Retype all of the entries that appear below, keeping them exactly as they are.

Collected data
━━━━━━━━
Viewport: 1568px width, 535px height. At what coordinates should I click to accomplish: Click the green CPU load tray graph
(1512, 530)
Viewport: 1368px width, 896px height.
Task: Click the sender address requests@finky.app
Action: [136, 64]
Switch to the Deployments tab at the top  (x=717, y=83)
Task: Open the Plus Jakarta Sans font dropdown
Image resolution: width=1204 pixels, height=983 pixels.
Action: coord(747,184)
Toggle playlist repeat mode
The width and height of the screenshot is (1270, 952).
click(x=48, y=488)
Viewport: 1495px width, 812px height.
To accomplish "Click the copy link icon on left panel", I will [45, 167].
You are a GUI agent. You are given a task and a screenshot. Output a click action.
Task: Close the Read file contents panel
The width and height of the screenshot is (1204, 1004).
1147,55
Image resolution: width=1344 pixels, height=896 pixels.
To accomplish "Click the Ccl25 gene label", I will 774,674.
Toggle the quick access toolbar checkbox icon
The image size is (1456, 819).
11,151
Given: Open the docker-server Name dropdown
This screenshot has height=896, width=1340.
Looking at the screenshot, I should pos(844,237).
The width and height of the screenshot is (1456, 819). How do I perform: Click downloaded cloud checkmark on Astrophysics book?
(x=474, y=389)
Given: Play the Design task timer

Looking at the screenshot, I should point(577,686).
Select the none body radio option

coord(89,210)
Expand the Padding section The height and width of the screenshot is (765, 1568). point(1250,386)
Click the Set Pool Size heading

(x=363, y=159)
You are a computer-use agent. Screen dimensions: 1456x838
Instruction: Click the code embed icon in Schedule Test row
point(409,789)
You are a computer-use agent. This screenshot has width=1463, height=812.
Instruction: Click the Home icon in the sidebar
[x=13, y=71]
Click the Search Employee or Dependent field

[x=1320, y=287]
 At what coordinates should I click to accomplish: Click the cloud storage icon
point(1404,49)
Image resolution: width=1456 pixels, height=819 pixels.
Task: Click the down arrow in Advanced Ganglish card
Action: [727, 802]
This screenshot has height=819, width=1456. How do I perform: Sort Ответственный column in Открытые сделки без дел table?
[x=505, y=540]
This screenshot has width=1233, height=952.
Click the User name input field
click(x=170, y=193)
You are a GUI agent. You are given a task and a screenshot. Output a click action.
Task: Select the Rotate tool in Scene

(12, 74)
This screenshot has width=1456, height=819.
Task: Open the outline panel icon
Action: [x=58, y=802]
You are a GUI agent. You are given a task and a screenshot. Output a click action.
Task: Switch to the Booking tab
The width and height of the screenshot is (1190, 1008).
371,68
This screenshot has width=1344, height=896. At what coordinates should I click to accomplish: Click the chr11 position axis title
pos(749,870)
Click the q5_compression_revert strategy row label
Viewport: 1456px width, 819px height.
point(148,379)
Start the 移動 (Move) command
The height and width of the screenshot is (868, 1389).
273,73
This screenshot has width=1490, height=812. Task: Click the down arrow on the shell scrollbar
━━━━━━━━
#### Exercise answer
Viewport: 1568px width, 535px height. At what coordinates should I click to accomplish: Click the green CPU load tray graph
(1512, 530)
Viewport: 1368px width, 896px height.
Task: Click the sender address requests@finky.app
Action: [136, 64]
Switch to the Deployments tab at the top  (x=717, y=83)
Task: Open the Plus Jakarta Sans font dropdown
Image resolution: width=1204 pixels, height=983 pixels.
Action: coord(747,184)
Toggle playlist repeat mode
The width and height of the screenshot is (1270, 952).
click(x=48, y=488)
Viewport: 1495px width, 812px height.
To accomplish "Click the copy link icon on left panel", I will [45, 167].
You are a GUI agent. You are given a task and a screenshot. Output a click action.
Task: Close the Read file contents panel
The width and height of the screenshot is (1204, 1004).
1147,55
Image resolution: width=1344 pixels, height=896 pixels.
To accomplish "Click the Ccl25 gene label", I will 774,674.
Toggle the quick access toolbar checkbox icon
The image size is (1456, 819).
11,151
Given: Open the docker-server Name dropdown
This screenshot has height=896, width=1340.
Looking at the screenshot, I should pos(844,237).
The width and height of the screenshot is (1456, 819). How do I perform: Click downloaded cloud checkmark on Astrophysics book?
(x=474, y=389)
Given: Play the Design task timer

Looking at the screenshot, I should point(577,686).
Select the none body radio option

coord(89,210)
Expand the Padding section The height and width of the screenshot is (765, 1568). point(1250,386)
Click the Set Pool Size heading

(x=363, y=159)
You are a computer-use agent. Screen dimensions: 1456x838
Instruction: Click the code embed icon in Schedule Test row
point(409,789)
You are a computer-use agent. This screenshot has width=1463, height=812.
Instruction: Click the Home icon in the sidebar
[x=13, y=71]
Click the Search Employee or Dependent field

[x=1320, y=287]
 At what coordinates should I click to accomplish: Click the cloud storage icon
point(1404,49)
Image resolution: width=1456 pixels, height=819 pixels.
Task: Click the down arrow in Advanced Ganglish card
Action: [727, 802]
This screenshot has height=819, width=1456. How do I perform: Sort Ответственный column in Открытые сделки без дел table?
[x=505, y=540]
This screenshot has width=1233, height=952.
Click the User name input field
click(x=170, y=193)
You are a GUI agent. You are given a task and a screenshot. Output a click action.
Task: Select the Rotate tool in Scene

(12, 74)
This screenshot has width=1456, height=819.
Task: Open the outline panel icon
Action: [x=58, y=802]
You are a GUI agent. You are given a task and a screenshot. Output a click action.
Task: Switch to the Booking tab
The width and height of the screenshot is (1190, 1008).
371,68
This screenshot has width=1344, height=896. At what coordinates should I click to accomplish: Click the chr11 position axis title
pos(749,870)
Click the q5_compression_revert strategy row label
Viewport: 1456px width, 819px height.
point(148,379)
Start the 移動 (Move) command
The height and width of the screenshot is (868, 1389).
273,73
This screenshot has width=1490, height=812. Task: Click the down arrow on the shell scrollbar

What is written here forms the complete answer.